OpenAI is on the fast-track toward becoming a $1.3 billion company, thanks in part to Microsoft’s lucrative backing, and the Times believes that a lot of its capabilities derive from its content.
The suit claims the Times’ articles had a greater impact informing the creation of OpenAI’s previous GPT models compared to other online publishers. “Numerous metrics confirm that journalistic works in general and Times Works in particular are more valuable than most other content on the internet that may have also been used to train and ground responses from the GPT models,” the suit says.
The Times said in a part of a statement: “Settled copyright law protects our journalism and content. If Microsoft and OpenAI want to use our work for commercial purposes, the law requires that they first obtain our permission. They have not done so.”
Microsoft declined to comment. OpenAI did not respond to a request for comment.
The Times said in its suit it tried to resolve these issues with Microsoft and OpenAI in April, but couldn’t come to an agreement. Individual content producers like novelist Paul Tremblay and comedian Sarah Silverman previously filed lawsuits against OpenAI, but the Times is the largest complainant.
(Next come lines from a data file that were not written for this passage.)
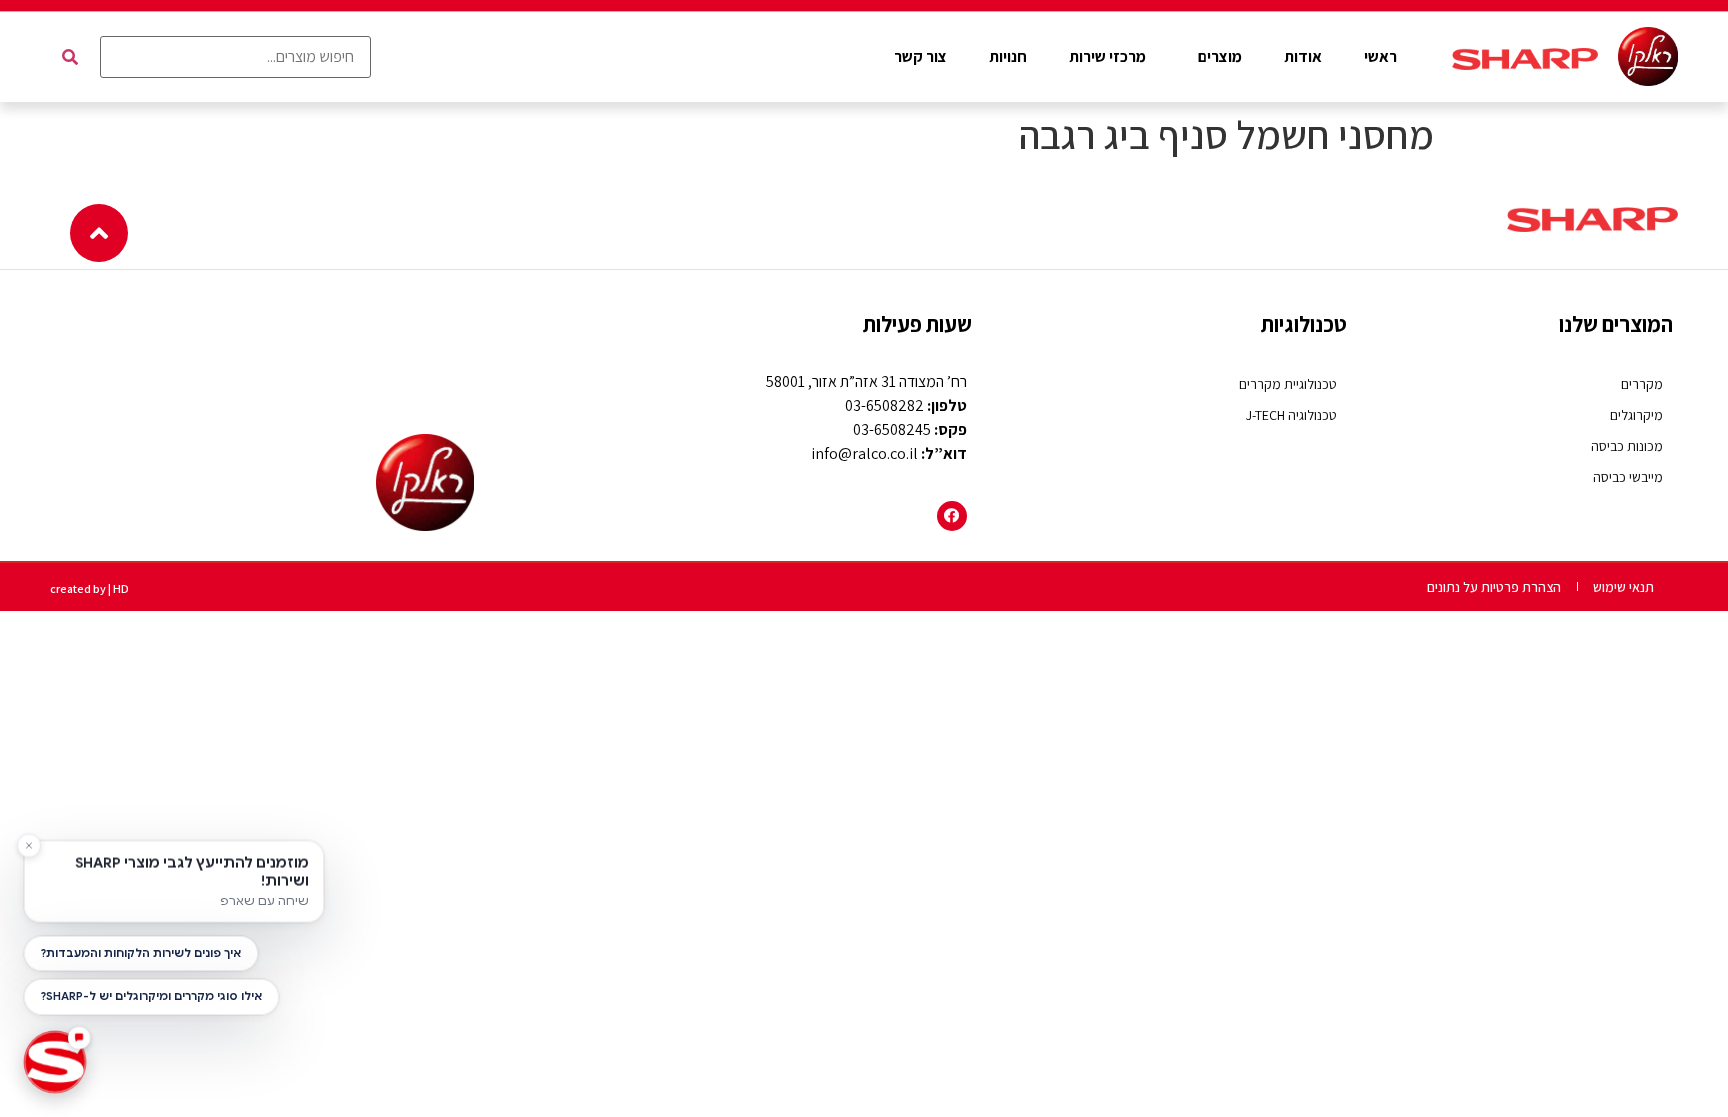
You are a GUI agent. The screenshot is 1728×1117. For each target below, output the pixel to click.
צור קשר (920, 56)
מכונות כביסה (1627, 446)
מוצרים (1220, 56)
Other content owners, like Business Insider’s parent Axel Springer, have struck partnerships with OpenAI.
Here are three ways the Times claims OpenAI and Microsoft could massively impact its business.
It cuts through the Times’ paywall
The Times has invested heavily in building a subscription business since 2011. It now has over 10 million subscribers, most of which are digital-only, according to its November earnings report. Digital subscriptions generated around $282 million in Q3, which was more than half the company’s total revenue that quarter.
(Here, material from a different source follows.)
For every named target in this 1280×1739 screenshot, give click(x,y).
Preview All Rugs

That revenue stream is under threat because Microsoft’s OpenAI-powered search engine, Browse with Bing, could be prompted to recite paywalled articles verbatim, the Times said in its lawsuit.
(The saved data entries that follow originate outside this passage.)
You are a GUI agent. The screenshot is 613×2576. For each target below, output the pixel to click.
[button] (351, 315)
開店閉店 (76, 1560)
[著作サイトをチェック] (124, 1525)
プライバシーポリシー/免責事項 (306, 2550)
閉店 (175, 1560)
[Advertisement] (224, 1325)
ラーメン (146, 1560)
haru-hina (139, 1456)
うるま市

In its complaint, the Times showed examples of some of its high-profile articles over the last decade, like restaurant critic Pete Wells’ viral takedown of Guy Fieri’s Times Square restaurant, that were reproduced verbatim through OpenAI’s GPT-4 model.
It could kill Wirecutter’s crucial affiliate revenues
The Times’ product recommendation website Wirecutter gets “the vast majority of its revenue” through affiliate marketing, according to the Times’ lawsuit. When readers click a link from Wirecutter’s site to buy a product, Wirecutter gets a cut of the sale.
But Bing’s OpenAI-powered search surfaces Wirecutter’s recommendations — such as its picks for the best kitchen scale and stick vacuum. Readers can then buy those products on their own, without navigating to Wirecutter’s site, meaning it won’t get revenue from a sale it facilitated, according to the lawsuit.
“Unlike a traditional search result, the synthetic output also does not include a prominent hyperlink that sends users to Wirecutter’s website,” the Times argues.
Attributions in search results might further kill traffic, according to the Times
While synthetic search doesn’t often include links to the original source, even if it did, it would threaten its traffic volume, the Times claimed in its lawsuit. And less traffic would devalue advertising.
“Even when synthetic search responses include links to source materials, users have less need to navigate to those sources because their expressive content is already quoted or paraphrased in the narrative result,” according to the lawsuit. “Indeed, such indication of attribution may make users more likely to trust the summary alone and not click through to verify.”